"Животное орды". Фрейд возвращает нас к положению из "Тотема и табу", используемому теперь для освещения феномена современной коллективной психологии; толпа определяется как "обновленная первобытная орда" при условии, что она сохраняет свою основную структуру - однородной группы, подчиненной Закону высшего Принципа и исключительной Власти Одного. Но Фрейд отмечает и существенное изменение, хорошо заметное в двух "условных толпах", которые он рассматривает в качестве примера: "Армия и Церковь основаны на иллюзии или, если хотите, представлении о главе, любящем своих подчиненных равной и справедливой любовью. Но это - лишь идеалистическое перевоплощение условий, существующих в первобытной орде, где все сыновья знают, что одинаково преследуются отцом, который им всем внушает равный страх". Если бы Фрейд мог лучше узнать и исследовать такие современные общества, как нацистское или сталинское, он, вероятно, еще больше бы утвердился в своей параллели с первобытной ордой, страшную систему террора которой олицетворяют эти более или менее удачно закамуфлированные любовными галлюцинациями общества.
Отступление в историческом плане, соответствующее идентификации толпы и первобытной орды, отражает отступление в психологическом плане: взгляд первобытного Деспота, держащего под своей властью и терроризирующего сыновей, - это гипнотический взгляд, выражение "таинственной силы, парализующей волю". В толпе это "архаическое наследие" также наблюдается, "ведущий толпу воплощает собой первобытного отца, который вызывал такой же страх"; или еще: "первобытный отец - это идеал толпы, подчиняющий себе индивидуум после занятия места идеала своего Я". Возвращая переиначенную Фрейдом формулу, согласно которой "гипноз... может быть определен как толпа из двух человек", - можно охарактеризовать состояние толпы как массовый гипноз, основывающий свое действие не на восприятии или рассудке, а на "эротической привязанности", имеющей двойную ориентацию: материнскую, полную покоя, ласк, укачивании, идеологических убаюкиваний, и отцовскую, базирующуюся на наказаниях, гневе и "угрожающем приказе". В этом переплетении связей реальность становится галлюцинацией, галлюцинация - реальностью, а двойственность доходит до безумия.
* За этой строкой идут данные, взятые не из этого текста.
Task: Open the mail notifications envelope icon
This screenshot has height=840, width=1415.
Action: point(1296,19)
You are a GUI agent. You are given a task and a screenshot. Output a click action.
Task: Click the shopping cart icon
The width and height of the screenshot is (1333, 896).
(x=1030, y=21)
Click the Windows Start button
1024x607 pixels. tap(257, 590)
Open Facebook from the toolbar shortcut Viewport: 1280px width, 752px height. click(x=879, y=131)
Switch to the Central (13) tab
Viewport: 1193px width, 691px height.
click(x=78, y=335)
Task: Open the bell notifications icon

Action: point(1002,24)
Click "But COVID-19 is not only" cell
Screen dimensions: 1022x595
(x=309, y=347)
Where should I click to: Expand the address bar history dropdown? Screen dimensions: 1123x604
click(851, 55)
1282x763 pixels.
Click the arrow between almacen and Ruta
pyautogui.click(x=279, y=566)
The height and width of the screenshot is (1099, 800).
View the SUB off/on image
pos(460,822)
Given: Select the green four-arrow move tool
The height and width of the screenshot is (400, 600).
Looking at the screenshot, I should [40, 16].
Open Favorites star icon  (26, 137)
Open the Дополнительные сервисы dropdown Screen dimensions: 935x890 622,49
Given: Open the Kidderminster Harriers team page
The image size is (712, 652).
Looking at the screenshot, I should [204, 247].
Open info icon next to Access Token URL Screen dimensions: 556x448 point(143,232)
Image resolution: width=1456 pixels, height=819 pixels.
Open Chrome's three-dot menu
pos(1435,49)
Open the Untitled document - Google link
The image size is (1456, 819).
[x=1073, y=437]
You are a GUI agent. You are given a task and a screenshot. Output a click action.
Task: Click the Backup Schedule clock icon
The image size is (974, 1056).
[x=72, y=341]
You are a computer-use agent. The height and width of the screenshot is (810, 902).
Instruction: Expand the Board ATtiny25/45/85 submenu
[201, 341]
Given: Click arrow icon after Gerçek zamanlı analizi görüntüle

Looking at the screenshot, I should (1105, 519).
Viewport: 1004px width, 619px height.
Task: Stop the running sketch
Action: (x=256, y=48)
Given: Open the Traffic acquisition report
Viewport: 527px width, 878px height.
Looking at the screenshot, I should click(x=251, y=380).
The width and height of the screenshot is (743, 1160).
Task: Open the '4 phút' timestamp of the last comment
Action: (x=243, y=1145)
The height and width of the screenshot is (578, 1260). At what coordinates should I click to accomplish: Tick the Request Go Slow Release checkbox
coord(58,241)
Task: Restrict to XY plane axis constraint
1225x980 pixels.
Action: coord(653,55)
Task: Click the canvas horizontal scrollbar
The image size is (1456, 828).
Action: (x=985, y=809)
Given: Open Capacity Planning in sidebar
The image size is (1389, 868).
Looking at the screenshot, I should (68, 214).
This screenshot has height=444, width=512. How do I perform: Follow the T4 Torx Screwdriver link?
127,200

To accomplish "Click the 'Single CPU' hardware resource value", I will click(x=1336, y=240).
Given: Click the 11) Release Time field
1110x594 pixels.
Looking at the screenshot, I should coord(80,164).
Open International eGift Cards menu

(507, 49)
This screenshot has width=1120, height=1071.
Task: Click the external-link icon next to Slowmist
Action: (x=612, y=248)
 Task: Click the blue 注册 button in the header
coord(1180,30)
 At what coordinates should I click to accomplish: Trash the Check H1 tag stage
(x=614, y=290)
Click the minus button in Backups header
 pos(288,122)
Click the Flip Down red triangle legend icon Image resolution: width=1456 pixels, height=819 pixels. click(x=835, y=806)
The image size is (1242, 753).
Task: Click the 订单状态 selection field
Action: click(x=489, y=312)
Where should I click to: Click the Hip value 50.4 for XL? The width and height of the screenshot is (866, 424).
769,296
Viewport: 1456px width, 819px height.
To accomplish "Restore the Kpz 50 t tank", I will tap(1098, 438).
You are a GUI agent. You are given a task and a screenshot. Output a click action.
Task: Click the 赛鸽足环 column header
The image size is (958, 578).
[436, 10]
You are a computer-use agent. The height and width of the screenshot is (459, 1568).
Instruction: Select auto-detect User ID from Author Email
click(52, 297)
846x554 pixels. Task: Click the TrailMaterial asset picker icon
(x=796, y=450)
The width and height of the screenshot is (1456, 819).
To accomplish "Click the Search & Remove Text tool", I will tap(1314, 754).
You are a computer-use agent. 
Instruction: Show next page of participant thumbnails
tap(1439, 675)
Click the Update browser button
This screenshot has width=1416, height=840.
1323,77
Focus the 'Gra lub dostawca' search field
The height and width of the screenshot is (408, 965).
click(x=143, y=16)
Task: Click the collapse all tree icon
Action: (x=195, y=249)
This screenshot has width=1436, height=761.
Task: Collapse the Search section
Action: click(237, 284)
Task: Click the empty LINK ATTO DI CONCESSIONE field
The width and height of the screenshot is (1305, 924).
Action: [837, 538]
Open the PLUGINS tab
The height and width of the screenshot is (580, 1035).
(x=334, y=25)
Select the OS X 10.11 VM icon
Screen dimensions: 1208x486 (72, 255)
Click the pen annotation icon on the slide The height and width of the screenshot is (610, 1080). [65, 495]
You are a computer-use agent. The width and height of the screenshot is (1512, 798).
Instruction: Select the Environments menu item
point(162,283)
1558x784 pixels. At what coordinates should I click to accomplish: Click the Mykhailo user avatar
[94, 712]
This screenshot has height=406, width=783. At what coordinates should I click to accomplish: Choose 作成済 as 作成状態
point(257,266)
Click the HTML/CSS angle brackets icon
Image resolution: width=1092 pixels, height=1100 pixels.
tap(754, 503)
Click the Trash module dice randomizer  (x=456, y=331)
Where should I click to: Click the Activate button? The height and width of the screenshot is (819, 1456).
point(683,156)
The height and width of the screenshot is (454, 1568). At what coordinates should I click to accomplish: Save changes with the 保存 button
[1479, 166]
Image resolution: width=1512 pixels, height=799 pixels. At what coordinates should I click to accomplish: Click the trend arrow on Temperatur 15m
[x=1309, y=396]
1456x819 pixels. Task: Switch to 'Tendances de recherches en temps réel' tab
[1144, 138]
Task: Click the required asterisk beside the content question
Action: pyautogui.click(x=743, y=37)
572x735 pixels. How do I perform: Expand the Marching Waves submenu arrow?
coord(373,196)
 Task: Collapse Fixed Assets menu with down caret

Многие современные общества являют собой подобные, внушающие ужас, картины.
От Отца первобытной орды в современной толпе исходят, помимо других, два интересных положения: тот тип социального или группового порядка, в котором он фигурировал как единственный и абсолютный держатель власти, устанавливается после его смерти в виде многочисленных фрагментарных проявлений микровласти, похожих друг на друга и строго разграниченных, лучшей моделью которых, вероятно, служит семья. После совершения отцеубийства, "постепенно, - пишет Фрейд, - члены толпы братьев приходят к необходимости установления старого порядка в новой форме: мужчина становится новым главой, но уже главой семьи, ограничивая привилегии режима матриархата, восстановившиеся после уничтожения отца". Семья, как повторение в миниатюре первобытной орды является подходящим объектом для развития эдипова комплекса. В противоположность однородной, загипнотизированной и запуганной "толпе братьев", движимой бессознательными процессами, первобытный Отец, обладающий единственной властью, культивирующий свою автаркию и нарциссизм, воплощающий своеобразные составные части Я, способен служить моделью восставшим сыновьям, которые в своем героическом акте восстания ориентируются на эту форму индивидуальности и своеобразия, что порождает миф о герое. Герой выражает собой первое Я, рожденное в борьбе орды с Деспотом, воспринимается как модель, как будущий идеал Я. "Благодаря мифу, - заключает Фрейд, - индивидуум освобождается от коллективной психологии".
Этот пример подтверждает методический принцип, приведенный в начале работы, согласно которому "психология личности является... в определенной своей части психологией социальной". Разница между ними настолько тонка, что исчезает при внимательном исследовании. В этом плане Фрейд, сам не чуждый двойственности, старается развеять искусственную двойственность, иллюзорное разделение. Он показывает, в каком сложном сплетении и сочетании находятся индивидуум и общество, как это сплетение проявляется в поведении толпы, массы. Тем самым он узаконивает место, смело отводимое им психоанализу в новой для него области, которую до сих пор еще стараются ограничить неопределенным термином социология.